Supplied entries
▼
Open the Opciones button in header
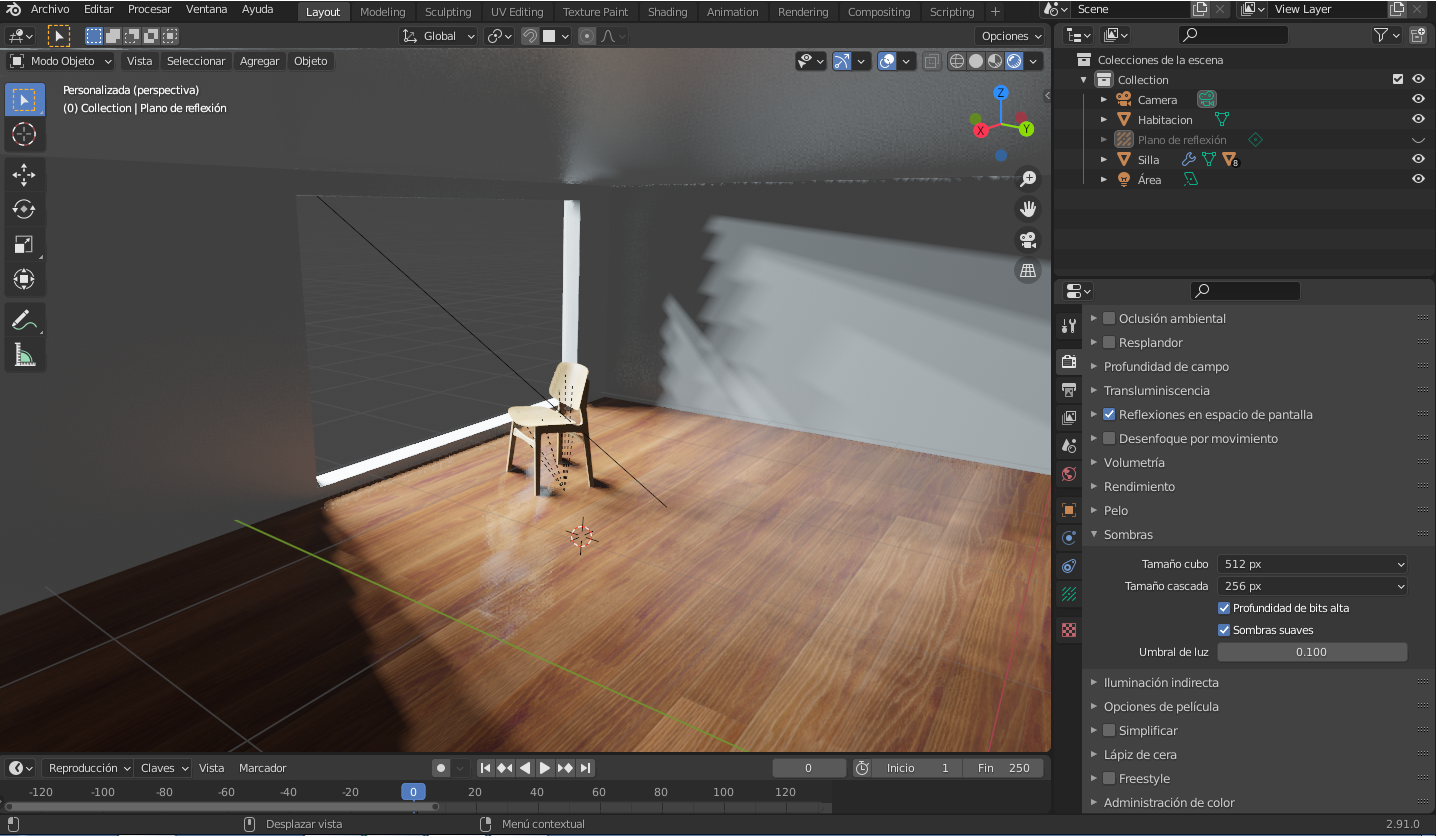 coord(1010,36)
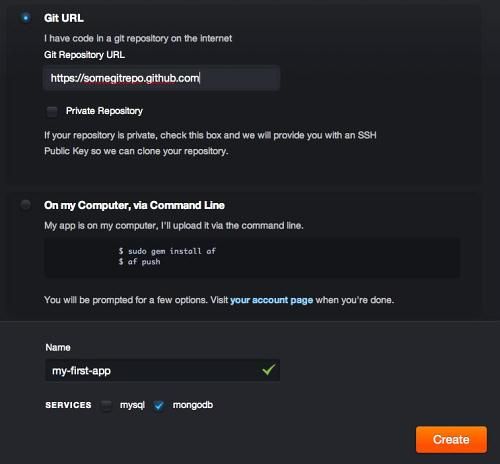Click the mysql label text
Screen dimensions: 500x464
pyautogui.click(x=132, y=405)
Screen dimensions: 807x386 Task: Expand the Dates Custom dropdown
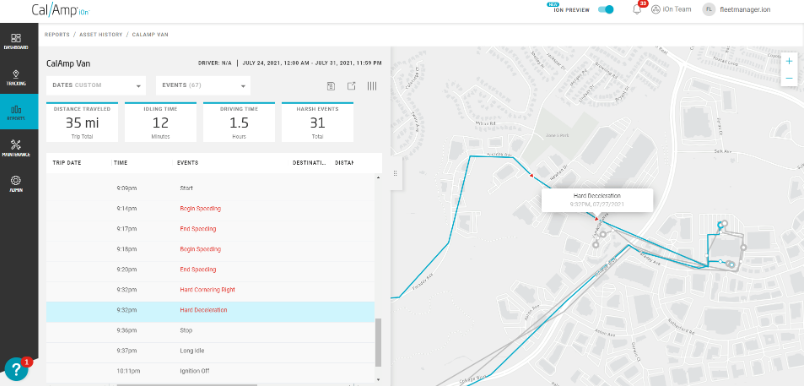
▲
Restate the whole listing above exactly, except for its images.

Open the Opciones button in header
 coord(1010,36)
Click the mysql label text
Screen dimensions: 500x464
pyautogui.click(x=132, y=405)
Screen dimensions: 807x386 Task: Expand the Dates Custom dropdown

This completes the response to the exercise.